### Source data
- - - -

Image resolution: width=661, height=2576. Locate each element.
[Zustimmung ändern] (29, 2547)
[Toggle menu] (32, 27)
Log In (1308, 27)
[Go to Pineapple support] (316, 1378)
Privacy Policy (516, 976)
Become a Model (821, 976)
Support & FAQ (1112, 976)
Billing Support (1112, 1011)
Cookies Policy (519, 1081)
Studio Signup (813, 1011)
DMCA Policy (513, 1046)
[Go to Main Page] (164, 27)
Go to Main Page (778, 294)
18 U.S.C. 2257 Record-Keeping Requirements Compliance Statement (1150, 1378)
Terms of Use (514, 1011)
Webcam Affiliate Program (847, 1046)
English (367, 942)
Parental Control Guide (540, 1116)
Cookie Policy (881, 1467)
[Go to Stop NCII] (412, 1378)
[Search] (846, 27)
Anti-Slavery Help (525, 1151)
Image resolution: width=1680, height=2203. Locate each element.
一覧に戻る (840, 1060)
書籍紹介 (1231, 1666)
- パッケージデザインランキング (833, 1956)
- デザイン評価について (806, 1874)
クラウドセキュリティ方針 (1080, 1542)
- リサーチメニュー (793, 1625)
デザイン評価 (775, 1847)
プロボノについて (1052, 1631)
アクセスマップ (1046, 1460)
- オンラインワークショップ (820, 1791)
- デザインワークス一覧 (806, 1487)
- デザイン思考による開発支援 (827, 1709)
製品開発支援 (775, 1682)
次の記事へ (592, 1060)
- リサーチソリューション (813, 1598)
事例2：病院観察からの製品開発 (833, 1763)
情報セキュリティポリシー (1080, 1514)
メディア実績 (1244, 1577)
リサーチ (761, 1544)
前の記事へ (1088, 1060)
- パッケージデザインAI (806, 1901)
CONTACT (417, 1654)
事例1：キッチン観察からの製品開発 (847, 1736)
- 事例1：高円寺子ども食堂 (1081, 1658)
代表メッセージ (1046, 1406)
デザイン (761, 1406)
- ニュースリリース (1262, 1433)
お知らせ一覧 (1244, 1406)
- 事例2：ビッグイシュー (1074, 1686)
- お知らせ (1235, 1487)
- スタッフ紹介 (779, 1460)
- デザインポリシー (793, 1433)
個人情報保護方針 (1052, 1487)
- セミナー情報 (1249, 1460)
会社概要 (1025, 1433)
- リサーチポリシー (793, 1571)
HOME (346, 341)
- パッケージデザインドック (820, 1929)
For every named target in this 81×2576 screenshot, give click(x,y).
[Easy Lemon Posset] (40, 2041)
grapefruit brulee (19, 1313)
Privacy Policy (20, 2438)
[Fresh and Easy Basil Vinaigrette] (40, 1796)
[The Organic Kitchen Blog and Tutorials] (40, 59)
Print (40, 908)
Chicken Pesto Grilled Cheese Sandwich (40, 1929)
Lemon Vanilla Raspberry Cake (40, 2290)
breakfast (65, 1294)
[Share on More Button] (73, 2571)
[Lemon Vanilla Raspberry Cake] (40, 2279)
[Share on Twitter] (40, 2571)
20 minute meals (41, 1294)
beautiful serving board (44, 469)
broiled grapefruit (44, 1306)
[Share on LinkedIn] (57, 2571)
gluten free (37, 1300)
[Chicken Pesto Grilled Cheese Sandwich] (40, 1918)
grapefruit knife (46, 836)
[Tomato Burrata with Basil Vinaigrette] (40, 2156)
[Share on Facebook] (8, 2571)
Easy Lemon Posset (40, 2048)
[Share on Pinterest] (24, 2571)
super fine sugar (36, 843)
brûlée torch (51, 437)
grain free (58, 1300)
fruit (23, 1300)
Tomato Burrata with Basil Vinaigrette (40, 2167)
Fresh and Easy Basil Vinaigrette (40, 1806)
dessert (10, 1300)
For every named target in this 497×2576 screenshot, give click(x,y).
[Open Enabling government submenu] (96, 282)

- - - -

### Prompt
Each entry above needs to be duplicated verbatim.

### Answer for this exercise
Image resolution: width=661, height=2576. Locate each element.
[Zustimmung ändern] (29, 2547)
[Toggle menu] (32, 27)
Log In (1308, 27)
[Go to Pineapple support] (316, 1378)
Privacy Policy (516, 976)
Become a Model (821, 976)
Support & FAQ (1112, 976)
Billing Support (1112, 1011)
Cookies Policy (519, 1081)
Studio Signup (813, 1011)
DMCA Policy (513, 1046)
[Go to Main Page] (164, 27)
Go to Main Page (778, 294)
18 U.S.C. 2257 Record-Keeping Requirements Compliance Statement (1150, 1378)
Terms of Use (514, 1011)
Webcam Affiliate Program (847, 1046)
English (367, 942)
Parental Control Guide (540, 1116)
Cookie Policy (881, 1467)
[Go to Stop NCII] (412, 1378)
[Search] (846, 27)
Anti-Slavery Help (525, 1151)
Image resolution: width=1680, height=2203. Locate each element.
一覧に戻る (840, 1060)
書籍紹介 (1231, 1666)
- パッケージデザインランキング (833, 1956)
- デザイン評価について (806, 1874)
クラウドセキュリティ方針 (1080, 1542)
- リサーチメニュー (793, 1625)
デザイン評価 (775, 1847)
プロボノについて (1052, 1631)
アクセスマップ (1046, 1460)
- オンラインワークショップ (820, 1791)
- デザインワークス一覧 (806, 1487)
- デザイン思考による開発支援 (827, 1709)
製品開発支援 (775, 1682)
次の記事へ (592, 1060)
- リサーチソリューション (813, 1598)
事例2：病院観察からの製品開発 (833, 1763)
情報セキュリティポリシー (1080, 1514)
メディア実績 (1244, 1577)
リサーチ (761, 1544)
前の記事へ (1088, 1060)
- パッケージデザインAI (806, 1901)
CONTACT (417, 1654)
事例1：キッチン観察からの製品開発 (847, 1736)
- 事例1：高円寺子ども食堂 (1081, 1658)
代表メッセージ (1046, 1406)
デザイン (761, 1406)
- ニュースリリース (1262, 1433)
お知らせ一覧 (1244, 1406)
- 事例2：ビッグイシュー (1074, 1686)
- お知らせ (1235, 1487)
- スタッフ紹介 (779, 1460)
- デザインポリシー (793, 1433)
個人情報保護方針 (1052, 1487)
- セミナー情報 (1249, 1460)
会社概要 (1025, 1433)
- リサーチポリシー (793, 1571)
HOME (346, 341)
- パッケージデザインドック (820, 1929)
For every named target in this 81×2576 screenshot, give click(x,y).
[Easy Lemon Posset] (40, 2041)
grapefruit brulee (19, 1313)
Privacy Policy (20, 2438)
[Fresh and Easy Basil Vinaigrette] (40, 1796)
[The Organic Kitchen Blog and Tutorials] (40, 59)
Print (40, 908)
Chicken Pesto Grilled Cheese Sandwich (40, 1929)
Lemon Vanilla Raspberry Cake (40, 2290)
breakfast (65, 1294)
[Share on More Button] (73, 2571)
[Lemon Vanilla Raspberry Cake] (40, 2279)
[Share on Twitter] (40, 2571)
20 minute meals (41, 1294)
beautiful serving board (44, 469)
broiled grapefruit (44, 1306)
[Share on LinkedIn] (57, 2571)
gluten free (37, 1300)
[Chicken Pesto Grilled Cheese Sandwich] (40, 1918)
grapefruit knife (46, 836)
[Tomato Burrata with Basil Vinaigrette] (40, 2156)
[Share on Facebook] (8, 2571)
Easy Lemon Posset (40, 2048)
[Share on Pinterest] (24, 2571)
super fine sugar (36, 843)
brûlée torch (51, 437)
grain free (58, 1300)
fruit (23, 1300)
Tomato Burrata with Basil Vinaigrette (40, 2167)
Fresh and Easy Basil Vinaigrette (40, 1806)
dessert (10, 1300)
For every named target in this 497×2576 screenshot, give click(x,y).
[Open Enabling government submenu] (96, 282)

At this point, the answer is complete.